Even as wholesale price inflation (WPI) may have surged to 4-year high of 5.77 percent in June, the pressure on prices may continue to remain higher in the coming days as well. The pressure on inflation is likely to continue, driven by global crude oil prices staying at high levels. Further, unfavorable weather conditions and the resultant impact on agriculture output could also push up price levels, CARE Ratings said. “However, the growth in inflation in the coming months is less likely to rise significantly given the favorable base effect. We expect the WPI inflation to moderate to nearly 5% in the coming two months. Thereafter it is likely to decline further and average 4% for the fiscal year as a whole,” CARE Ratings said.

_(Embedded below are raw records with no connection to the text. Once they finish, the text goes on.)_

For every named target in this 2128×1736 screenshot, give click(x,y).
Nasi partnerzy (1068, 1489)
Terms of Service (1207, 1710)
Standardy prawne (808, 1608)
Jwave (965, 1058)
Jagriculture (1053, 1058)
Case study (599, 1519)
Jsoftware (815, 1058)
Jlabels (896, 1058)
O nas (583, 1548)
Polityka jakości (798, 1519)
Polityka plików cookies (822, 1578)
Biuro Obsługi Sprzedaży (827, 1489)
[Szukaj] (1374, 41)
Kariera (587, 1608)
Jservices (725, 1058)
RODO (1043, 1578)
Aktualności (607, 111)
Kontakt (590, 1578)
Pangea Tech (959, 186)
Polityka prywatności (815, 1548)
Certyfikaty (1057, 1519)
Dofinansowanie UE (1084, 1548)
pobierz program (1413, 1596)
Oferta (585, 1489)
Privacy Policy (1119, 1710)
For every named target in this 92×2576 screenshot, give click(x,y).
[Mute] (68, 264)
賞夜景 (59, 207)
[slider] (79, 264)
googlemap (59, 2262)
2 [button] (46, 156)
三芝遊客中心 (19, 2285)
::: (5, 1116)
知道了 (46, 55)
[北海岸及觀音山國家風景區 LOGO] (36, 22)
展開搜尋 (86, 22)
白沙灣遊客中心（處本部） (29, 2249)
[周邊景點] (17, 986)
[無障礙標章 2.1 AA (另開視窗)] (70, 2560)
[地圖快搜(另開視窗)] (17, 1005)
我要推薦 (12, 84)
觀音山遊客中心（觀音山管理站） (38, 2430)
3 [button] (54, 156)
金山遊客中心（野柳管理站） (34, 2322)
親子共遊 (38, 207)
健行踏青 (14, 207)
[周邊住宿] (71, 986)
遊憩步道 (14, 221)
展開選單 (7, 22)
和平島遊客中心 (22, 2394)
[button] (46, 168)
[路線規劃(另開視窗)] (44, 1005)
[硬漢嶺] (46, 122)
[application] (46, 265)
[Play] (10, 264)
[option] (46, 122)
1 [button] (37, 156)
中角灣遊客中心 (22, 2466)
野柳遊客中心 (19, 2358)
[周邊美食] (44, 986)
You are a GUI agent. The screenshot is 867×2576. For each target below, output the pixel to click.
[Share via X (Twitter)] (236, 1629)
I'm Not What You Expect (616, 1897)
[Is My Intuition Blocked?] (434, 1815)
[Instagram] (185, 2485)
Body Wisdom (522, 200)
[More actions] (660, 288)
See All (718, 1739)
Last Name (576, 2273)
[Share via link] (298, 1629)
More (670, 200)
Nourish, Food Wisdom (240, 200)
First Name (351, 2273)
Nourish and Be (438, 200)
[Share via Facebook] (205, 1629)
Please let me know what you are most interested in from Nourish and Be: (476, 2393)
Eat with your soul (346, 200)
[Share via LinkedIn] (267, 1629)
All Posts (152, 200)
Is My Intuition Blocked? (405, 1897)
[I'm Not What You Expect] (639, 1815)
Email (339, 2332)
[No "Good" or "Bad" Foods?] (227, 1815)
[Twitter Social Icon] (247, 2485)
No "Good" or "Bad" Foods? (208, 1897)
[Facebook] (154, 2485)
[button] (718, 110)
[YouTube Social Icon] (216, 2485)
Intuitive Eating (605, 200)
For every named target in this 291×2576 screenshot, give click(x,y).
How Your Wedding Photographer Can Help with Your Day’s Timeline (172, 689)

The wholesale price inflation (WPI) surged to more than 4-year high of 5.77 per cent in June pushed by increasing prices of vegetables and fuel items. The WPI based inflation stood at 4.43 per cent in May and 0.90 per cent in June last year, as per the government data released today.
Since December 2013, inflation is at its highest level when it was at 5.9 per cent. CPI inflation, which the Reserve Bank of India (RBI) takes into account while formulating its monetary policy, had touched a 5-month high of 5 per cent in June. RBI targets to keep inflation at 4 percent, (+/- 2 percent). Any rise beyond this comfort zone will put pressure on the central bank to hike rates.
According to the latest WPI data, inflation in food articles stood at 1.80 percent in June, compared to 1.60 percent in the preceding month. Inflation in vegetables jumped to 8.12 percent last month, from 2.51 percent in the previous month.
Inflation in ‘fuel and power’ basket too rose sharply to 16.18 percent in June from 11.22 percent in May as prices of domestic fuel increased during the month in line with rising global crude oil rates.